Sunday, June 29, 2008

You Must Hear About Voloungou

"He had come to Yaloke station as a stonecutter and bridge builder shortly before our party arrived on the field in May, 1925. Every morning he had listened to the Gospel, but without much inclination toward it. Then one day in December, when the other missionaries had left the station to go to a conference at Bassai, he heard a sermon preached by a novice [Mary L. Emmert] on the subject of the new birth and Nicodemus.
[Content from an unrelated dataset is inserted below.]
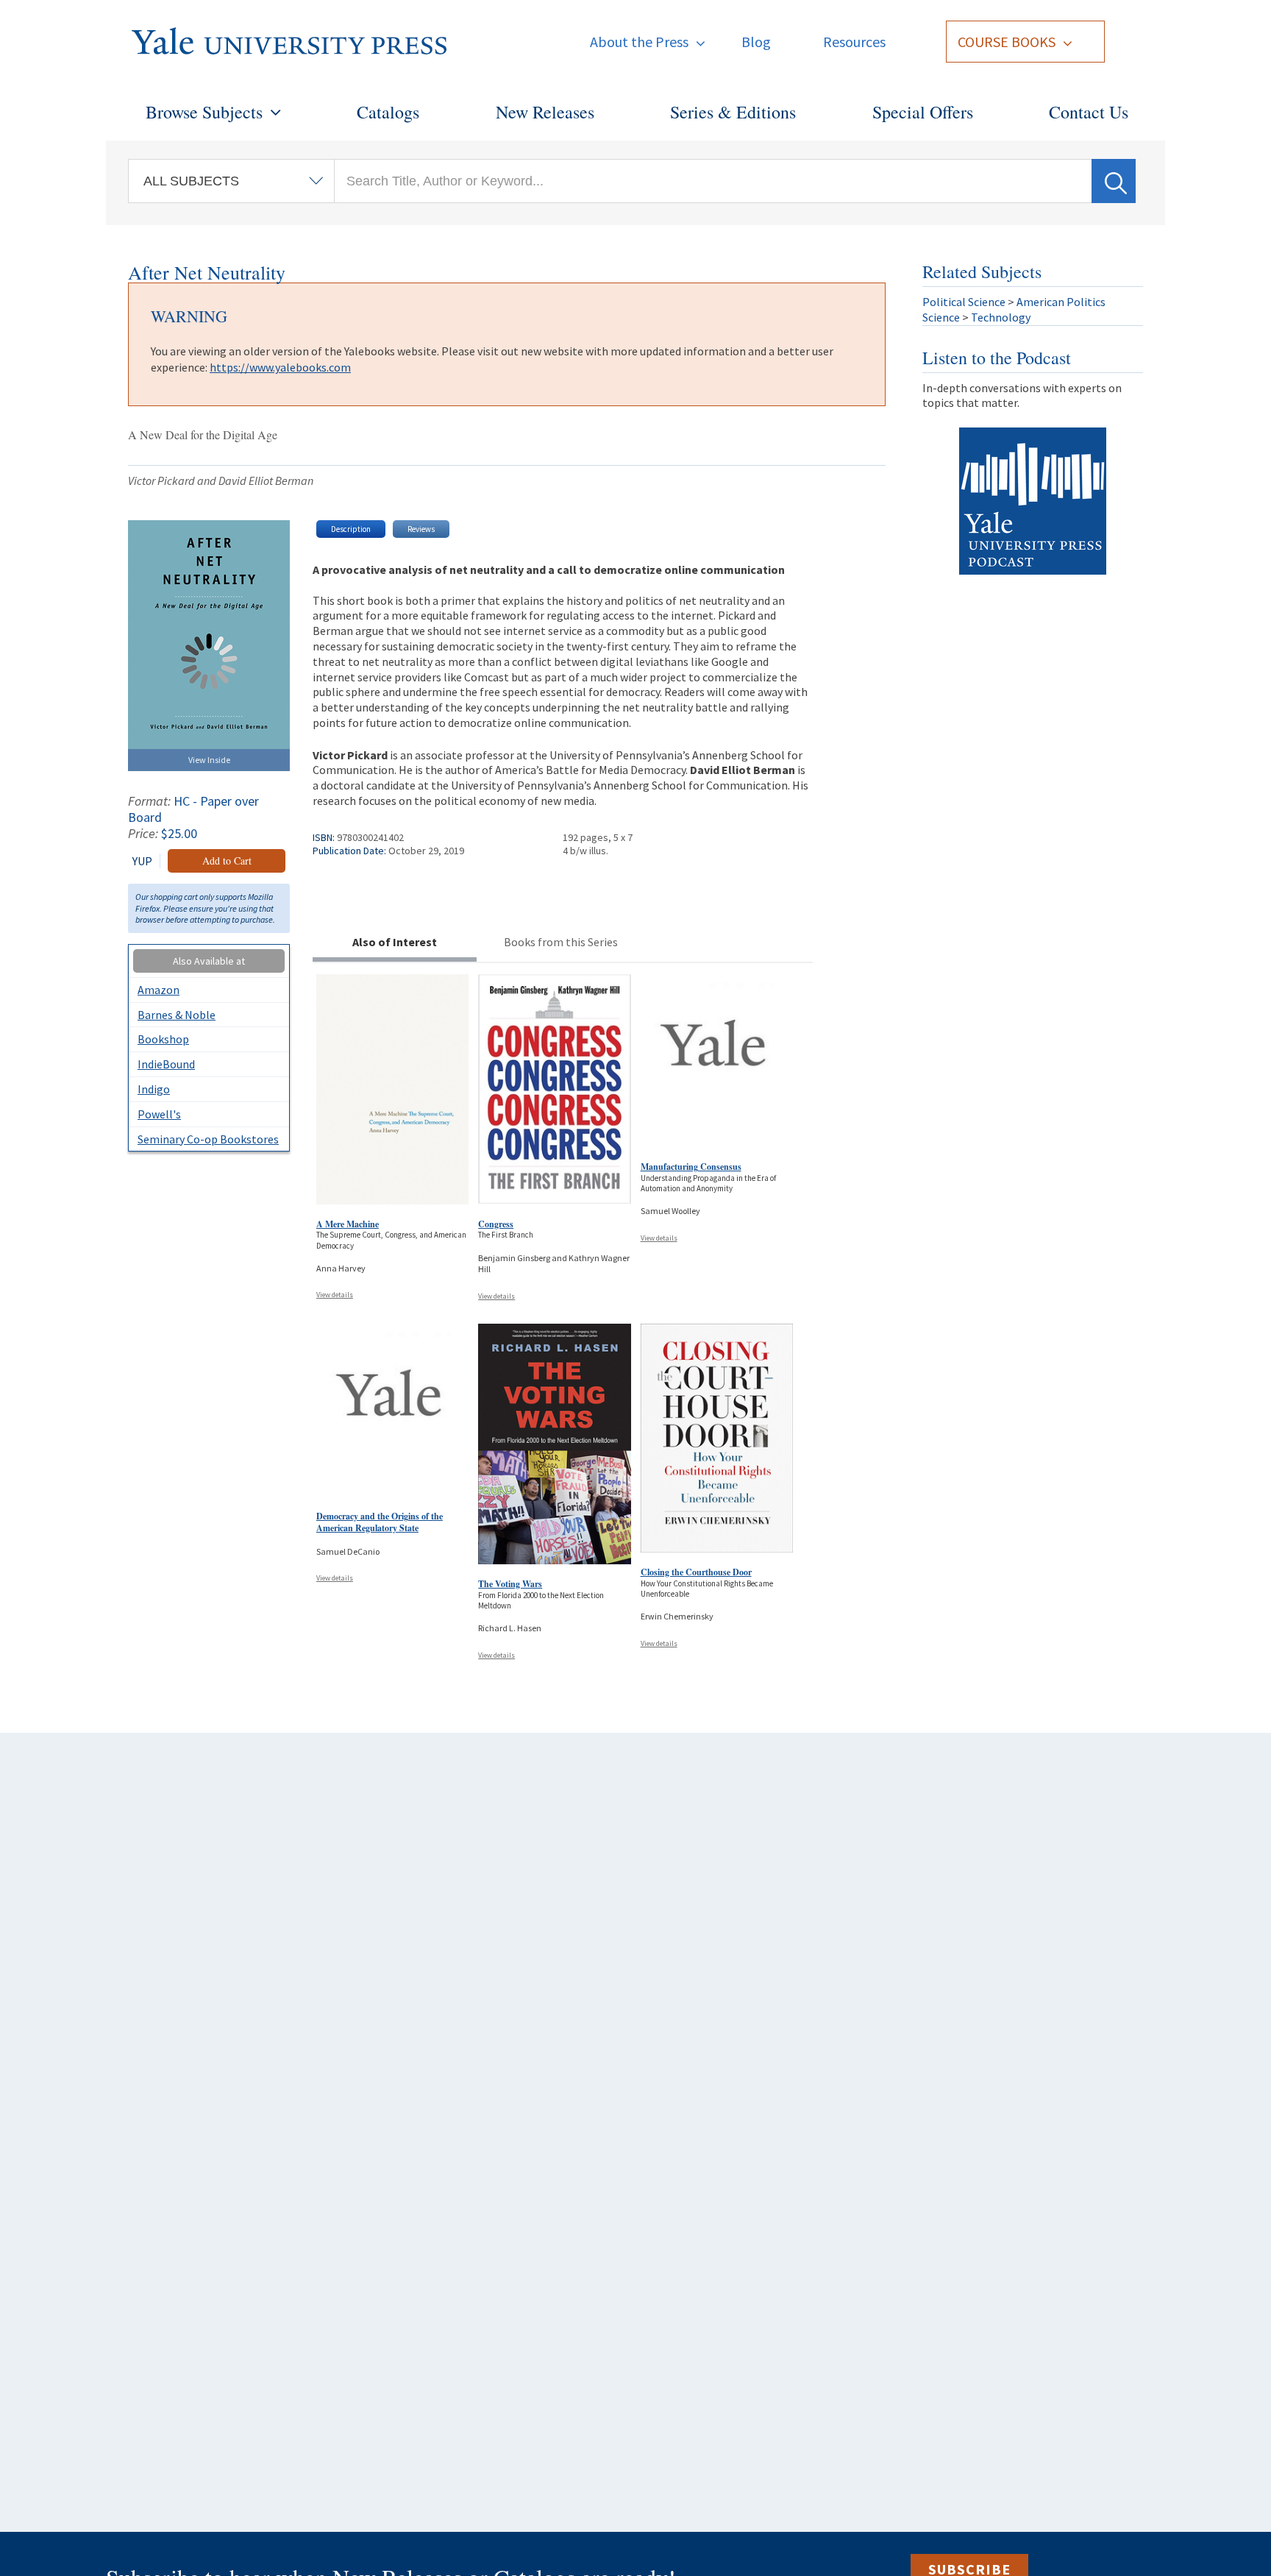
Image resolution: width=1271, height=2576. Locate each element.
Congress (495, 1224)
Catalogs (388, 112)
It had not been clear how to say, 'You must be born again,' for there is no passive voice, properly speaking, in their language, but the LORD showed how to turn the phrase and He took it home to the hearer .... Others had sown, and one without skill or experience had been allowed to witness the miracle of sudden conversion....

"That the conversion was genuine was soon evident, for the 'babe in Christ' overturned his huge pots full of beer, broke the pottery, and refused to drink any more, although the sermon had not touched upon that subject....

"The miracle of the conversion is all the more evident through an incident that occurred in the converts' class the day this man accepted the LORD. I asked him some question in his native language, but he could not get what I was saying. He apologized politely by saying that he had talked Sango, the trade language, so much of late years that he scarcely understood his mother tongue! He should have added, 'as spoken by a new missionary!' So it was certainly not the messenger nor skill in presenting the message, but the Holy Spirit working in spite of all these handicaps that won this man to the Lord."